Read the saved tool JSON and use result.artifacts[*].path for the generated PNG paths. --extract-images only unwraps legacy [IMAGE_DATA:...] tokens from older compatibility outputs. Forecasting forecast_*_with_data wrappers no longer embed plots; treat them as structured numeric compatibility tools. Use workflow run forecast-series --output-dir ... when you want forecast PNG/CSV/report artifacts.

Agent mode

# Simple agent (single-turn, fast)
uv run ts-agents agent run "Find peaks in bx001_real for Re200Rm200"

# Deep agent (multi-step orchestrator)
uv run ts-agents agent run --type deep \
  "Compare forecasting methods for bx001_real"

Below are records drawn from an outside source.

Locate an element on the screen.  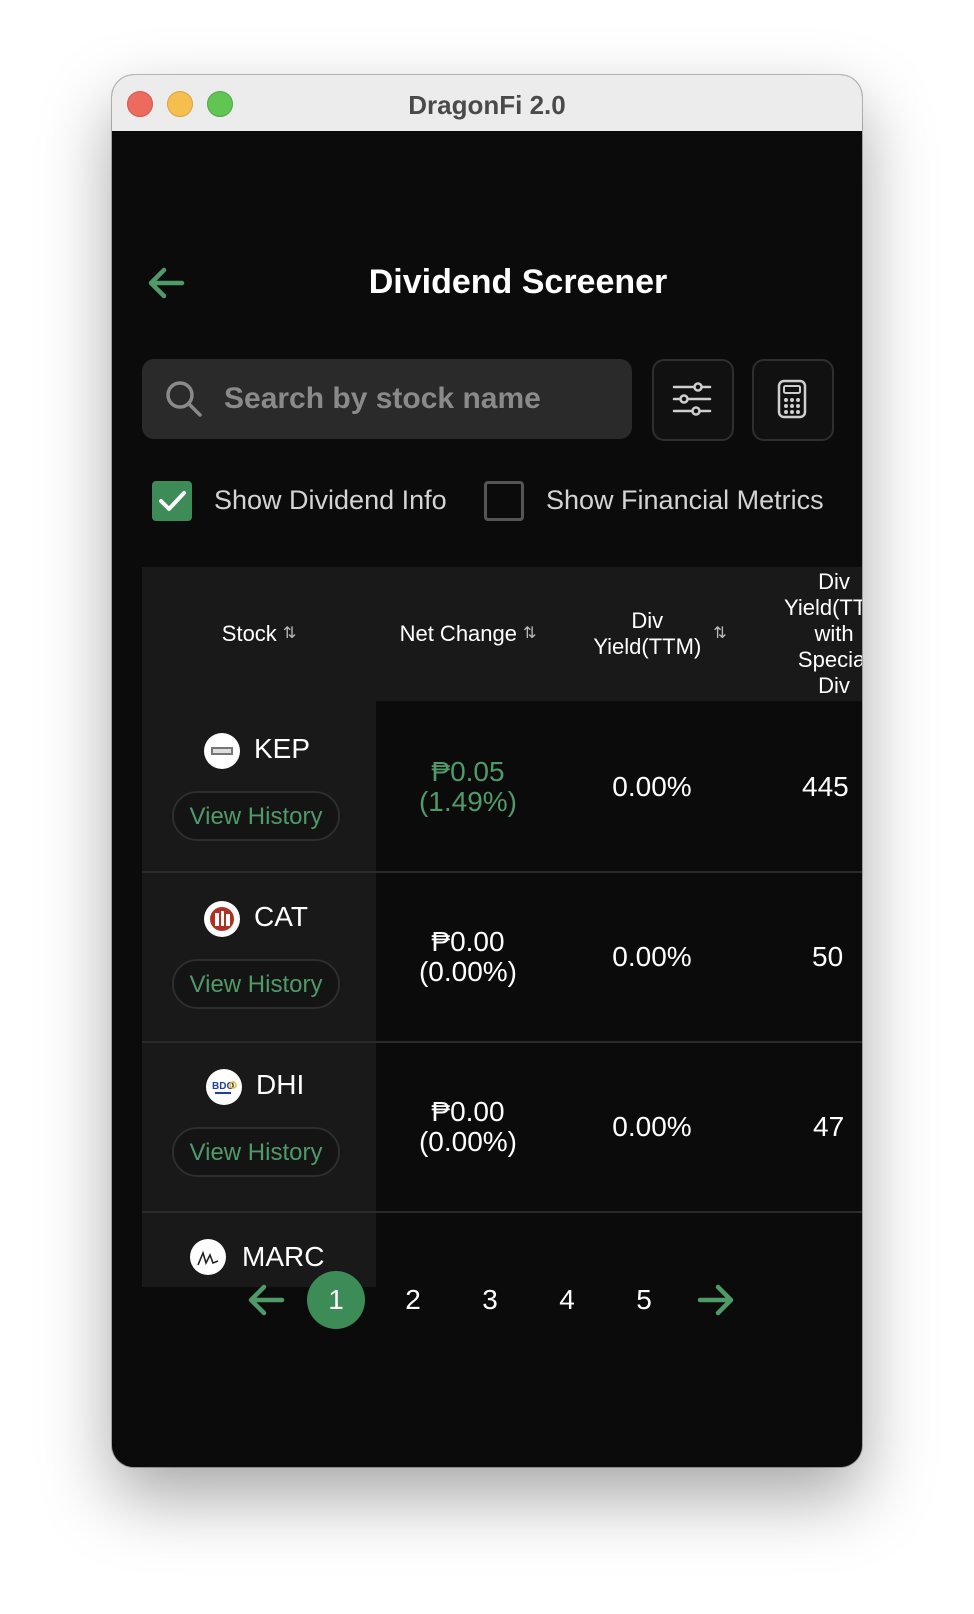
filter-button is located at coordinates (693, 400).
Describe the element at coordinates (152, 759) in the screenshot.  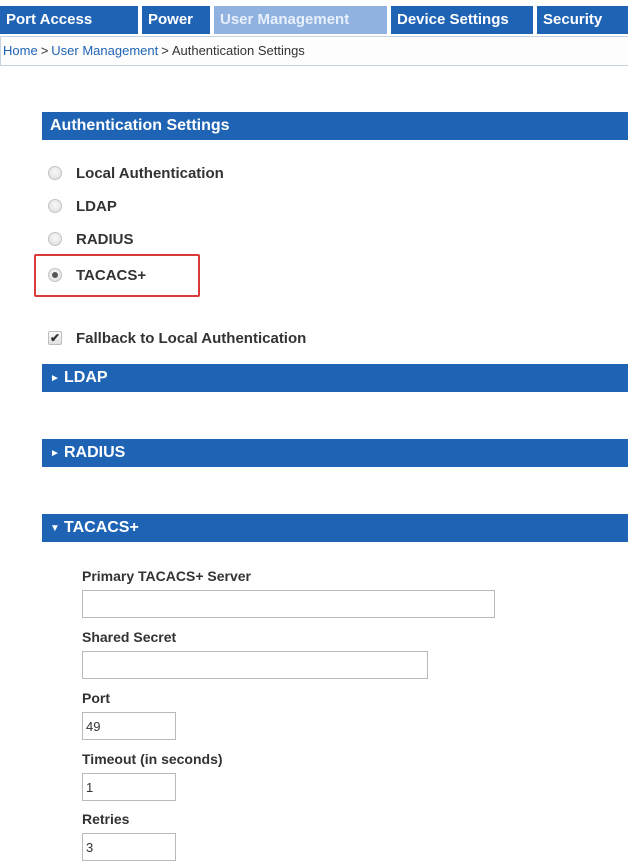
I see `timeout-label: Timeout (in seconds)` at that location.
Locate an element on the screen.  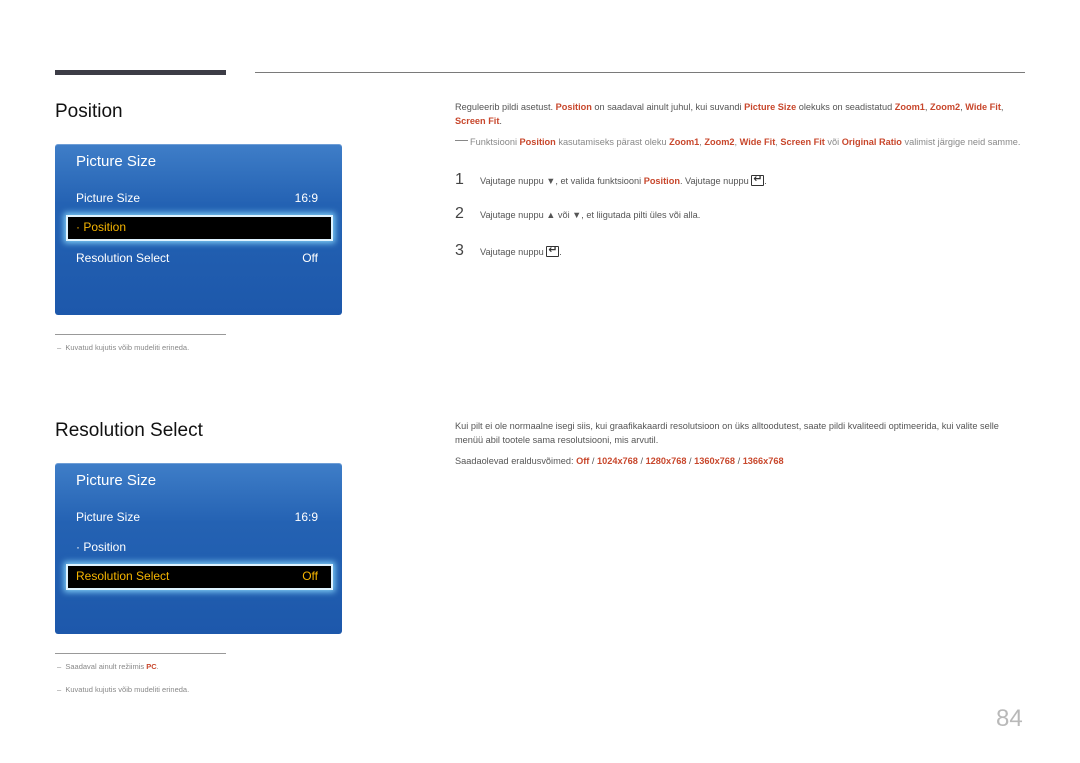
osd-item-resolution-select-selected: Resolution Select Off is located at coordinates (200, 577).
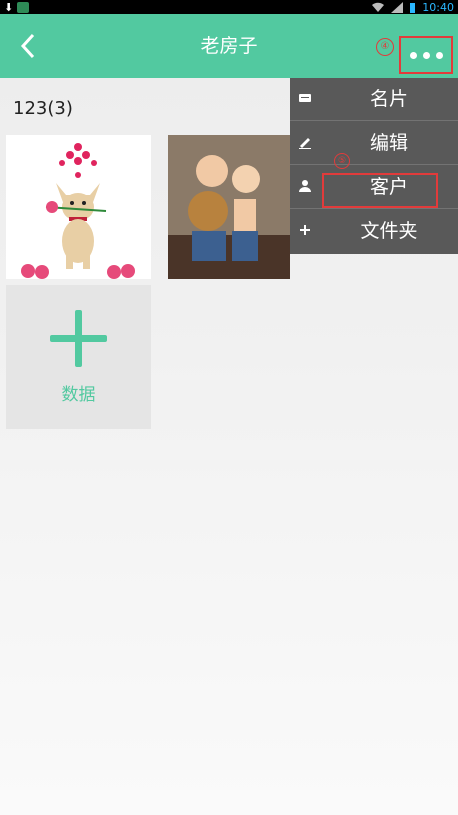 This screenshot has height=815, width=458. Describe the element at coordinates (378, 7) in the screenshot. I see `wifi-icon` at that location.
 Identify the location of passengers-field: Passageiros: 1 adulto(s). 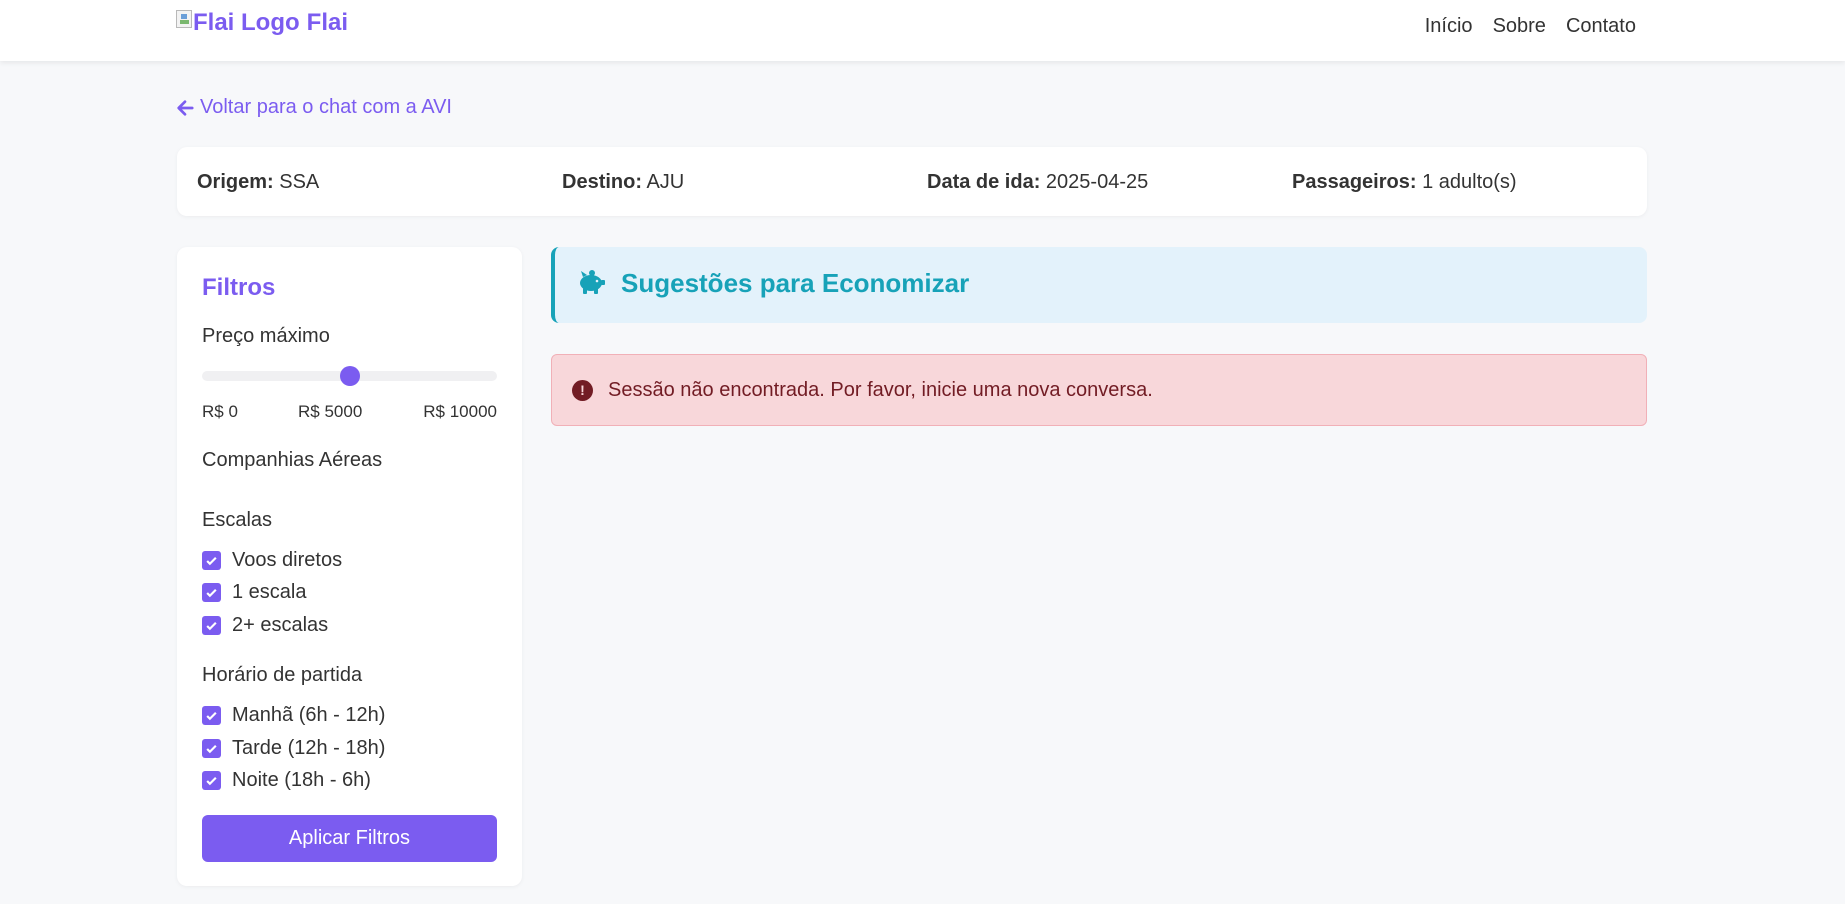
(1404, 182).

# Restrict to a tool bundle
uv run ts-agents agent run --type simple --tool-bundle demo \
  "Run the windowing demo workflow"

# Deep agent with auto-approval
uv run ts-agents agent run --type deep --approval auto \
  "Compare forecasting methods for bx001_real"
Flag Default Options
--type simple simple, deep
--tool-bundle standard Any bundle name
--approval off off, auto, prompt

Sandbox modes

Control where tool code executes with --sandbox:

# Default — in-process, no isolation
uv run ts-agents tool run stl_decompose_with_data --run Re200Rm200 --var bx001_real

# Separate Python process
uv run ts-agents tool run stl_decompose_with_data --run Re200Rm200 --var bx001_real \
  --sandbox subprocess

# Docker container (requires: ./build_docker_sandbox.sh)
uv run ts-agents tool run stl_decompose_with_data --run Re200Rm200 --var bx001_real \
  --sandbox docker
Mode Isolation Requirements
local None (in-process) None
subprocess Separate process None
docker Container Docker + ./build_docker_sandbox.sh
daytona Cloud sandbox pip install daytona + DAYTONA_API_KEY (optional overrides: TS_AGENTS_DAYTONA_SNAPSHOT, TS_AGENTS_DAYTONA_STREAM, TS_AGENTS_DAYTONA_LOG_FILE)
modal Serverless cloud Source-checkout deploy path: pip install modal + modal token new (opens browser) or MODAL_TOKEN_ID/MODAL_TOKEN_SECRET; from the repo root deploy with modal deploy -m ts_agents.sandbox.modal_app --env main --name ts-agents-sandbox; optional stream/file flags: TS_AGENTS_MODAL_STREAM, TS_AGENTS_MODAL_LOG_FILE

You can also set the default via the TS_AGENTS_SANDBOX_MODE environment variable.

Compatibility note

ts-agents run ... and ts-agents demo ... still work for one release cycle to avoid breaking existing scripts, but both surfaces now emit deprecation warnings. Use tool run and workflow run in new automation and docs.